BGP Question - how do work around pigheaded ISPs

In the referenced message, Craig A. Huegen said:
<snip>

These ISP's causing them to do it have no care for those costs -- but I
can bet you those tens of thousands of dollars they'd care if they had
to renumber every time they wanted to add a pop to their network. They
will happily offer alternatives -- "you buy service from me and we'll
throw those technical reasons why we won't accept those announcements
right out the window for you".

These companies, conversely, don't care about the costs that _every other
BGP speaker in the default-free zone_ has to incur as a direct result
of their actions. Who is expected to bear the cost, the one or the many?

<snip>

There is one particular ISP who is dead-set in refusing to allow exceptions.
I suppose it's just going to come to a head at some point, with an enterprise
telling the customers of said ISP "sorry, call your ISP's help desk" (as
some already do today).

That ISP is less likely to have any successful litigation against it
through sticking to their policy. Converse to your argument, ISP helpdesks
could point their customers to call the company's helpdesk for failure to
properly announce their address space. As the routing table size continues
to increase, the number of entities who filter will increase, especially
those who could better spend the upgrade costs on direct revenue generation.
While it may never happen in my lifetime, full-scale IPv6 deployment will
undoubtedly make filtering an absolute requirement.

I've been made aware of at least 10 customers who have left said ISP after
said customers were unable to reach certain networks.

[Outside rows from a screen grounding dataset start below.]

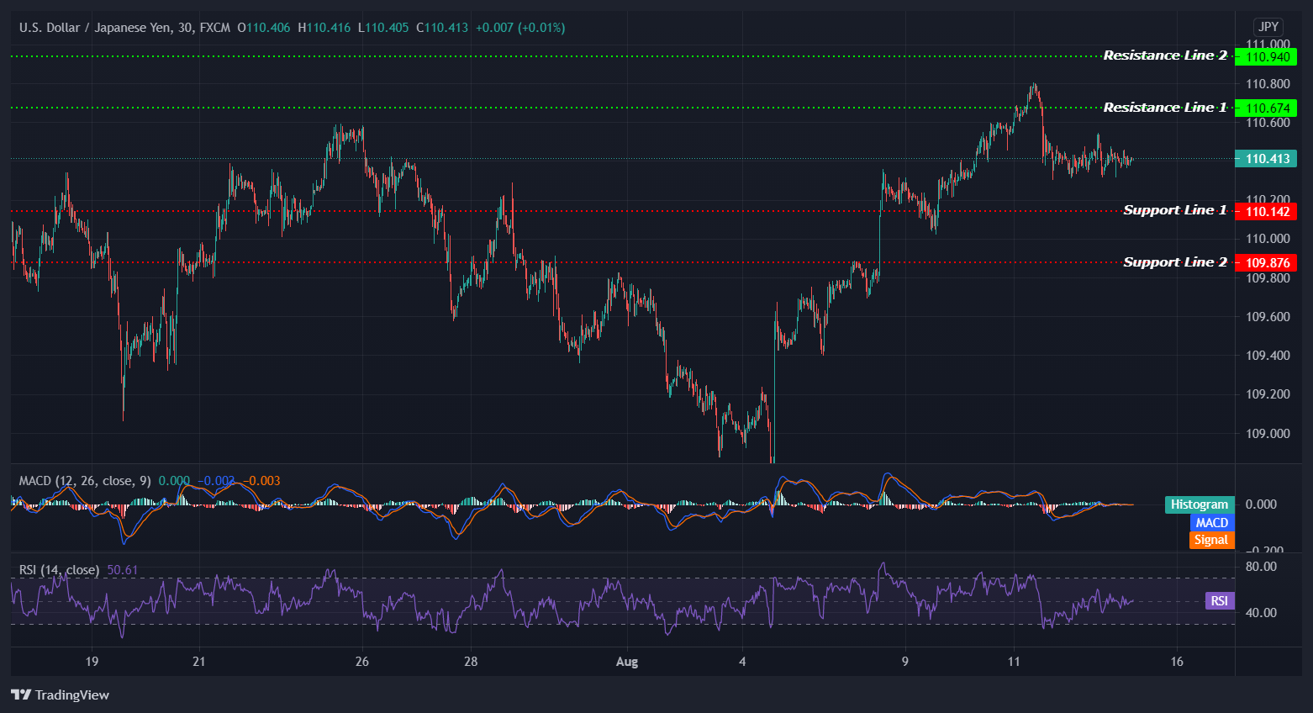Toggle the Support Line 1 label
The height and width of the screenshot is (713, 1313).
click(1174, 210)
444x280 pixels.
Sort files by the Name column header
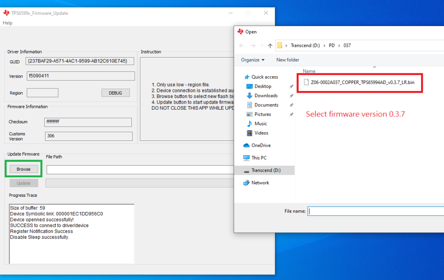[x=309, y=71]
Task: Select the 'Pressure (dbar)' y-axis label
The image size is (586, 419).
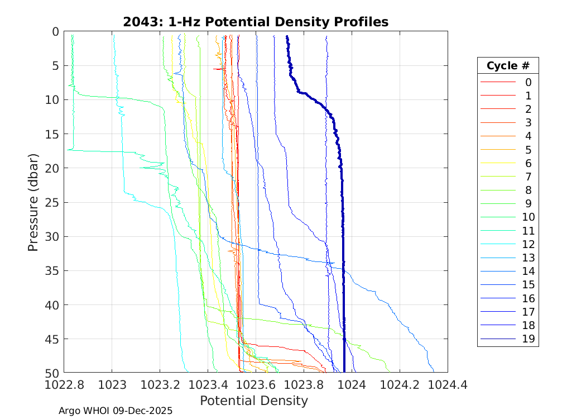Action: [x=33, y=202]
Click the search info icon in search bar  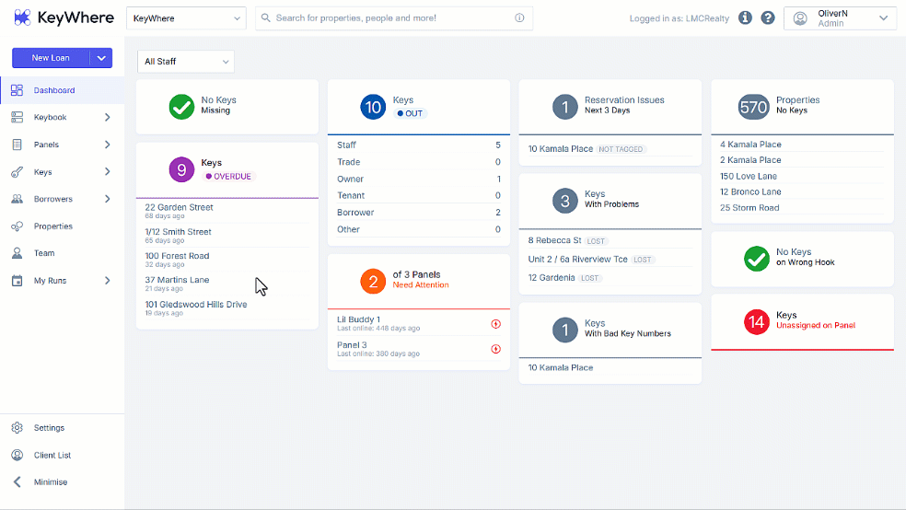[519, 17]
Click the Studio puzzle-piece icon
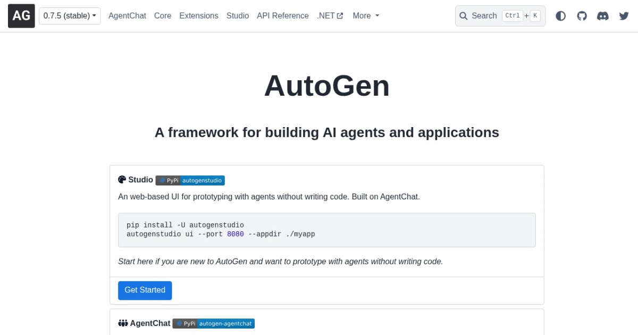 coord(122,179)
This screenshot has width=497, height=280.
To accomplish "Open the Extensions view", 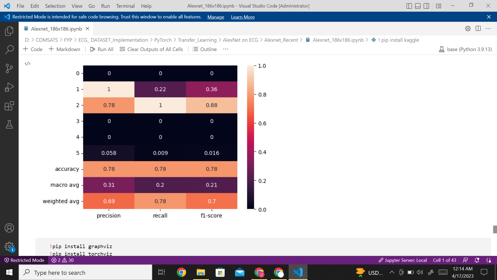I will pos(9,106).
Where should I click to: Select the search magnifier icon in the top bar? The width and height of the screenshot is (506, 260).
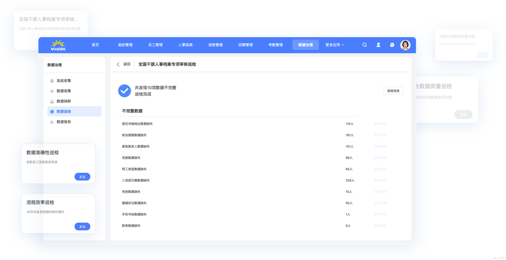pos(364,44)
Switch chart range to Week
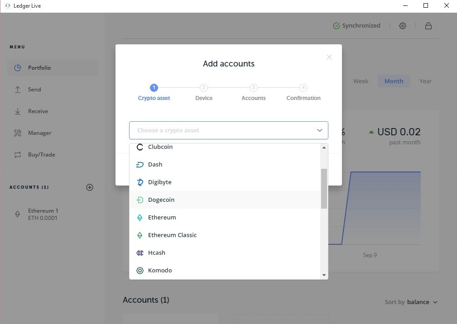 [361, 81]
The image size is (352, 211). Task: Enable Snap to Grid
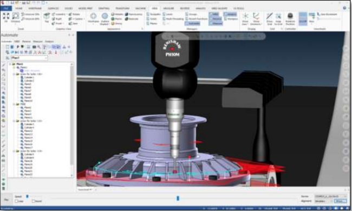[x=278, y=18]
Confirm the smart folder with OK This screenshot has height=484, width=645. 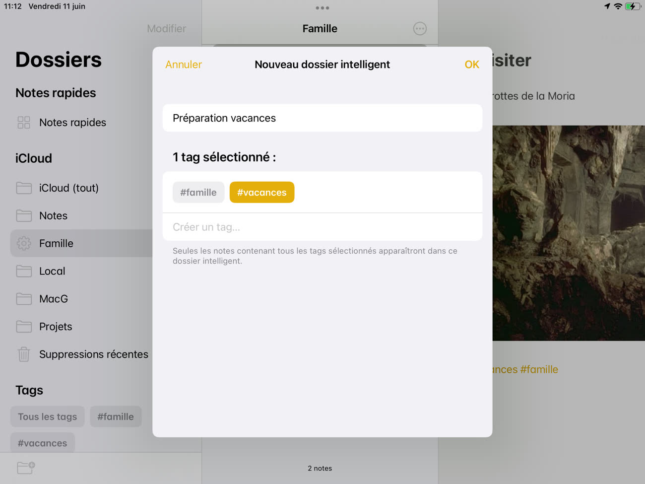coord(472,65)
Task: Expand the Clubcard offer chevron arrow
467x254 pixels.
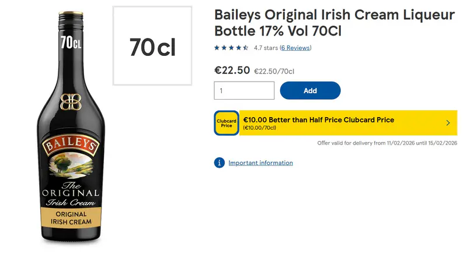Action: [448, 123]

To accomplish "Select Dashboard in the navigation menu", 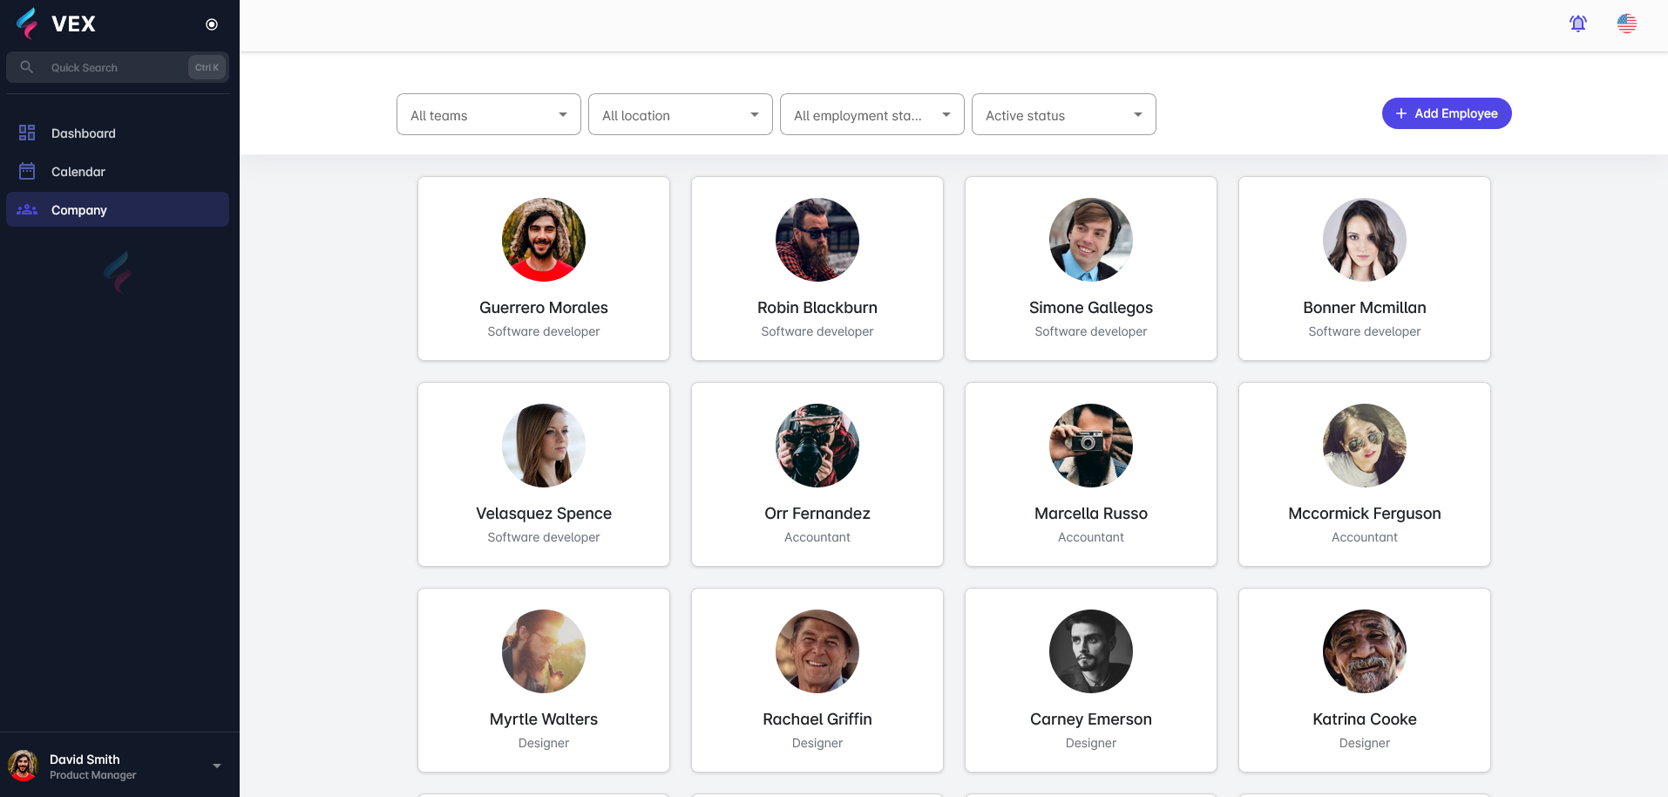I will pos(83,133).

...of course, that ISP will happily perform hypocritcal acts such as
announcing their customers' blocks that violate this policy. I can
see how some business people can't blame them, but it casts very serious
shadows on any technical excuses as to why they won't accept them from
neighbors.

Now we've moved from the hypothetical to the nasty. I think the community
is better served with an open and frank discussion on prefix filters, what
is reasonable, and technical solutions to the issues or non-issues cited.
nb. I am fairly certain that I am in no way connected to the entity
referenced above, I just don't want to denigrate into an argument about
how filtering/deaggreagating is bad because so-and-so is stupid, smells
funny, and is a Nazi*.

/cah

*Godwin's Law does not apply when a Nazi reference is intentionally chosen.

Thus spake "Stephen Griffin" <stephen.griffin@rcn.com>

These companies, conversely, don't care about the costs that _every
other BGP speaker in the default-free zone_ has to incur as a direct
result of their actions. Who is expected to bear the cost, the one or
the many?

There is a cost associated with each AS connecting to the Net; if you
want your customers to have access to every AS, you will accept all
_reasonable_ advertisements. One prefix per AS is certainly more
reasonable than common practice -- just look at The Cidr Report.

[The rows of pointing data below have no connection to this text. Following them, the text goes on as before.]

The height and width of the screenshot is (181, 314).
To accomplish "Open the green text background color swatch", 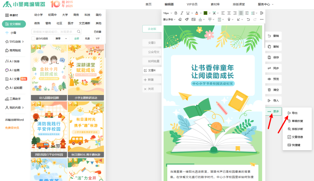I will click(205, 13).
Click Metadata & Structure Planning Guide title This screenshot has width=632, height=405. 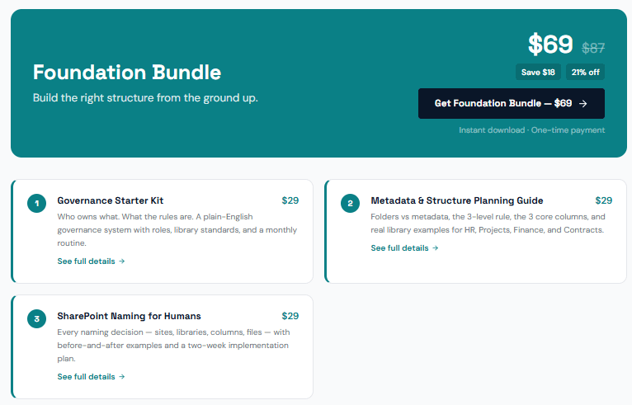(457, 200)
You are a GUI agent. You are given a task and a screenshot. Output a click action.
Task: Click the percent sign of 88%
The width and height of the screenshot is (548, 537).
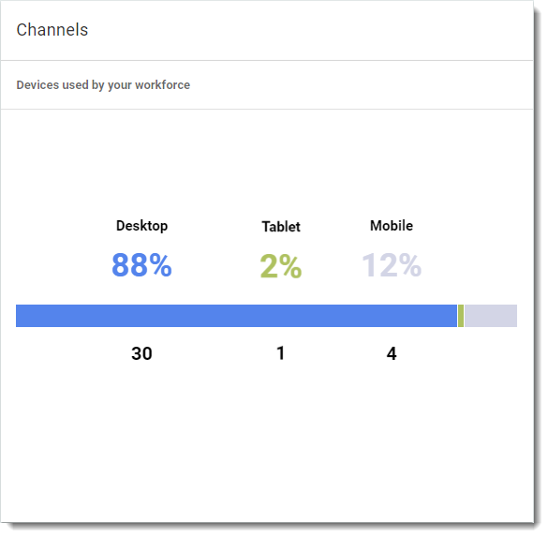(x=160, y=265)
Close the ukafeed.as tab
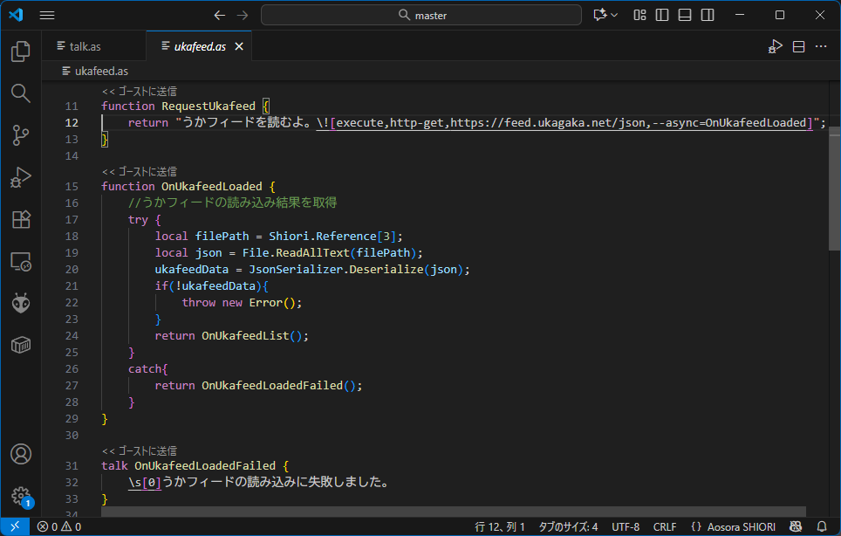841x536 pixels. (x=239, y=46)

That ISP is less likely to have any successful litigation against it
through sticking to their policy. Converse to your argument, ISP
helpdesks could point their customers to call the company's helpdesk
for failure to properly announce their address space.

Define "properly."

The companies in question are different legal entities, operating in
different countries, with no common ISPs, and no direction connection to
each other. By definition, they are two different AS's with two
different prefixes and two different routing policies. There is no
valid way for these two companies to collectively announce a single
route.

As the routing table size continues to increase, the number of

entities

who filter will increase, especially those who could better spend the
upgrade costs on direct revenue generation.

History has shown the reverse to be true.

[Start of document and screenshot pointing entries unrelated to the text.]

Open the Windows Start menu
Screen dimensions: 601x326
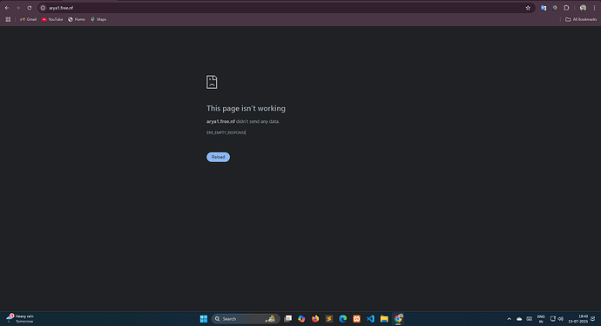pyautogui.click(x=204, y=319)
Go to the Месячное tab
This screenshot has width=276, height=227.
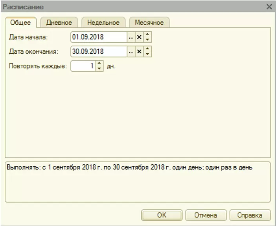(x=149, y=22)
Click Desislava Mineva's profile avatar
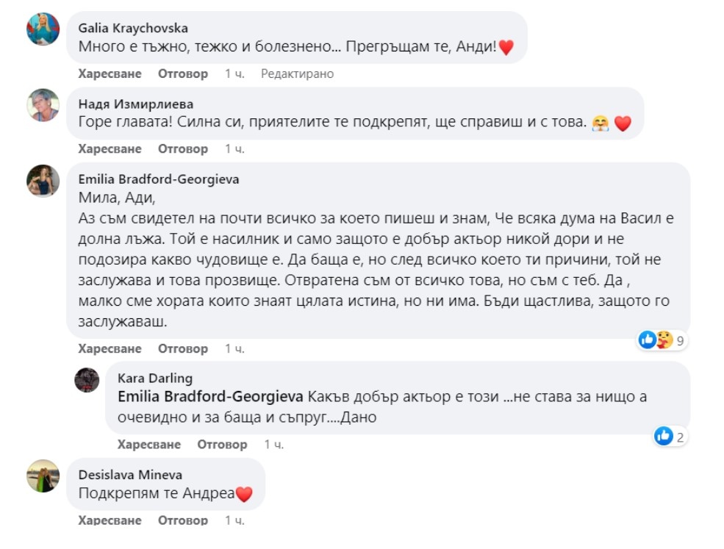 (x=43, y=476)
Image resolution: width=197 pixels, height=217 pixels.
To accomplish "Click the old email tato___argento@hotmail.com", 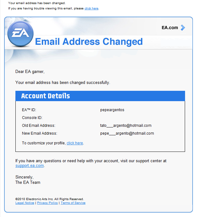I will [126, 126].
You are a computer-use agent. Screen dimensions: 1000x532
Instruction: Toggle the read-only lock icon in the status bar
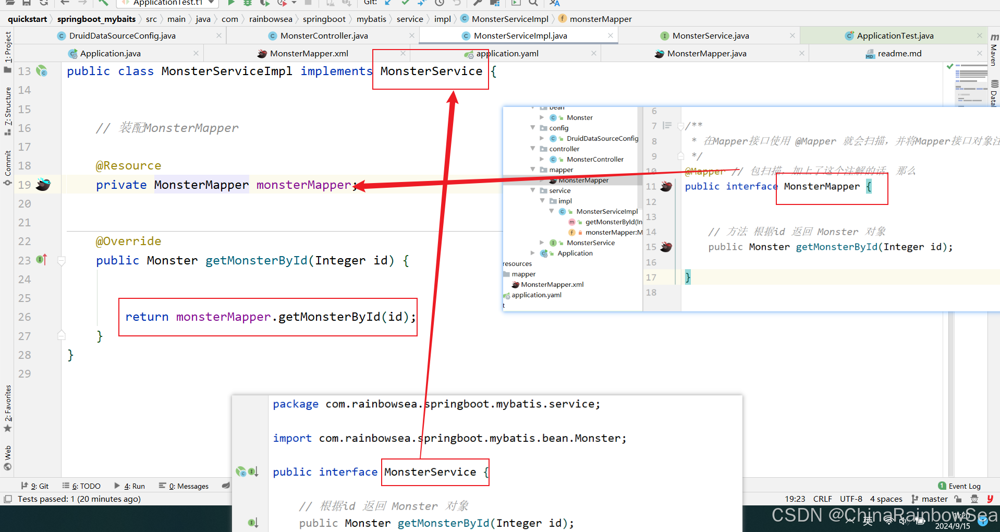tap(958, 499)
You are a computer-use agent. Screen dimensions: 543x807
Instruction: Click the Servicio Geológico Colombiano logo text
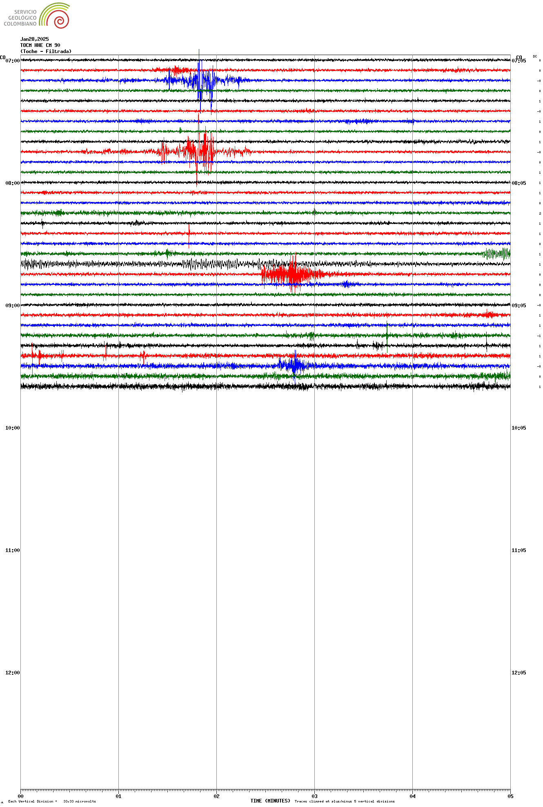click(x=20, y=18)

While it may never happen in my lifetime, full-scale IPv6 deployment
will undoubtedly make filtering an absolute requirement.

Anyone who doesn't already filter extensively is an AS7007 waiting to
happen.

Now we've moved from the hypothetical to the nasty. I think the
community is better served with an open and frank discussion on
prefix filters, what is reasonable, and technical solutions to the

issues

or non-issues cited.

Citing "technical reasons" for excessive filtering but allowing
exceptions for your own customers is clearly hypocritical. It's either
a technical problem or it's not. Consistency is the issue, not the
theoretical limits of the routing system.